In the End, What Can We Learn from Pareto?

Given the direction in which this conversation has been going, I wish to return a point that I made at the end of my initial post, which suggested a "Paretian solution" to a problem of liberalism. As Mingardi has clearly discussed throughout the conversation, Pareto was, at best, pessimistic about the future of classical liberalism, given the emergence of "demagogic plutocracy."
The tragedy of democracy, from Pareto's perspective (as described by Mingardi), is that the very institutional conditions that liberated the poorest and least advantaged in society later became undermined by political competition among the working classes seeking political enfranchisement. Such competition would later manifest unintentionally as demagogic plutocracy as a result of the elites allying themselves with the working classes in an effort to maintain power through force. This story bears a striking similarity to Hayek's The Road to Serfdom (1944) in explaining the tragedy of how the worst got on top in politics in Germany, Italy, and the Soviet Russia from the good intentions of prior generations of socialists. This is ultimately a tragedy because it is an unintended societal outcome that emerges from good intentions.
Is such an outcome "efficient"? Not for Pareto, for if this were the case, it would not be a tragedy.
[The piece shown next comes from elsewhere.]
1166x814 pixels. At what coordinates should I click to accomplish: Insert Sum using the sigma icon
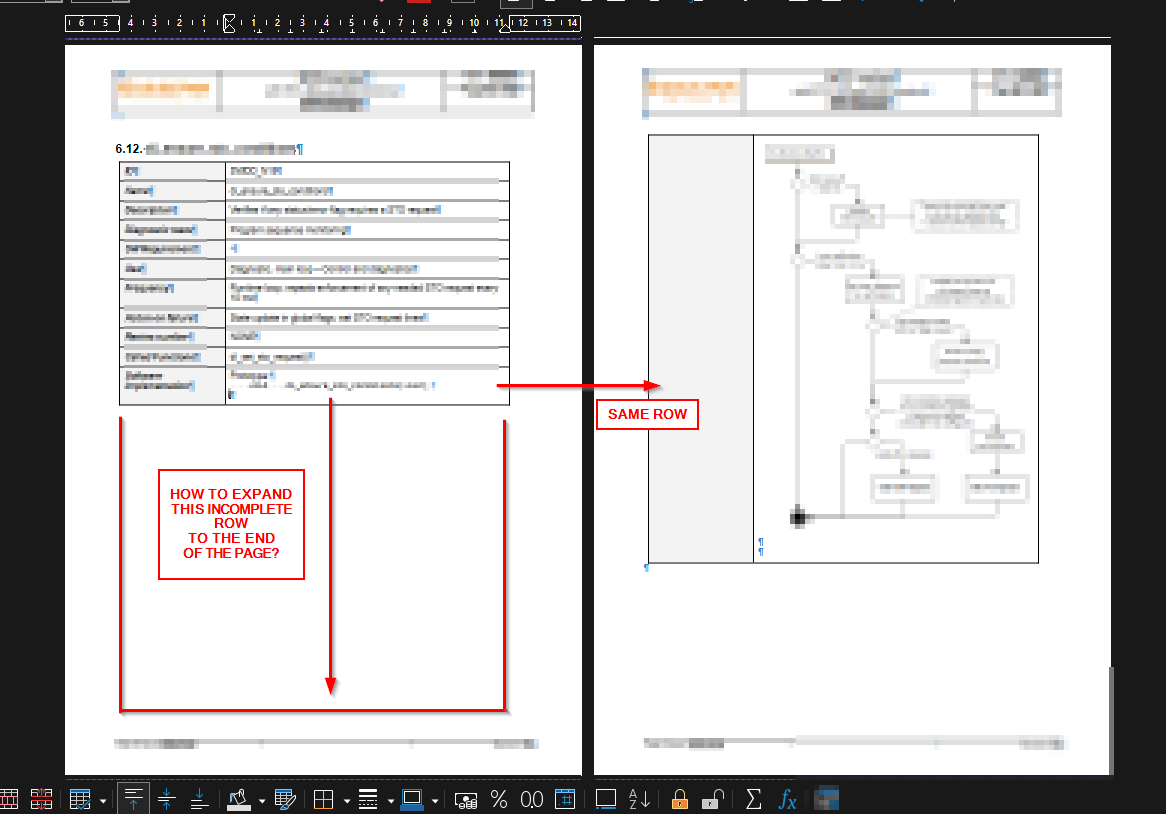point(754,799)
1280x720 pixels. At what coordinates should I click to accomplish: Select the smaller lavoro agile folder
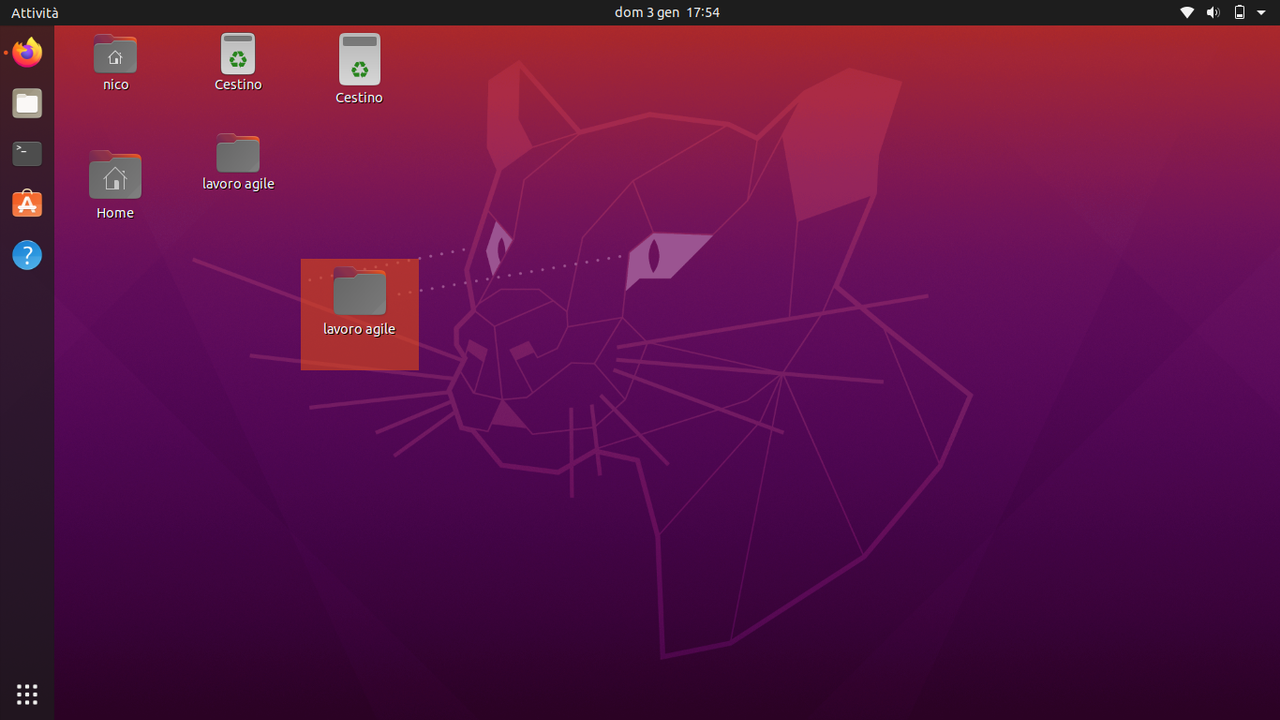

As Becchio discussed previously, Pareto differed from Walras with respect to social theorizing in that Pareto was a social theorist who employed invisible-hand theorizing. Though all human action is rational in that the outcomes of individual action are a result of reason, societal outcomes, both economic and political, only emerge indirectly from reason and intentions. Therefore, individual intentions cannot be inferred from social outcomes.
However, is such a tragedy "Pareto-optimal"? This is indeed the case if, and only if, we restrict our analysis to the interaction that plays out within a set of rules. As Tollison and Wagner (1991) suggest, economic reform that takes place within a set of rules would require an expenditure of resources that is not a Pareto improvement. This is because the resources that would be expended to eliminate existing interest groups from preventing reform would exceed the total economic benefits of the reform itself, resulting in a "transitional gains trap." (Tullock 1975)
Though the political tragedy to which Pareto was referring applied to Europe, what can we learn from Pareto today in order to prevent this tragedy from reemerging, particularly given our current age of populism, to which Mingardi referred? The advancement of classical liberalism can only proceed from a realistic understanding of the margins on which reform can be suggested.
To the extent that such populism can be traced to the perception of rising inequality, one remedy to combat such inequality, consistent with classical liberalism, is the elimination of corporate welfare and other legal privileges that benefit the politically connected at the expense of the rest of society.
However, if economic reform cannot achieve Pareto improvements within a set of rules, what Pareto's analysis suggests is that the role of the political economist is to be realistic about the present by taking the existing political status quo as a given. From this status quo, the realistic basis for optimism is not only in the political economist's ability as a scientist to illustrate the seen and unseen effects of alternative public policies. It is also in the political economist's ability as a reformer to suggest changes in rules that are potential Pareto improvements to society over time.
The prevention of Pareto's tragedy cannot come from an abandonment of democracy. Rather, it requires an embracing of democratic deliberation, but deliberation within rules that conform to an ideal of unanimity, as Buchanan and Tullock (1962) suggest. To the extent that competition in the political sphere cannot be eliminated, our only hope is to channel such competitive behavior in a way that concentrates not only the costs but also the benefits of political action on the decision-maker in order for political processes to parallel, as closely as possible, the beneficial outcomes of market processes.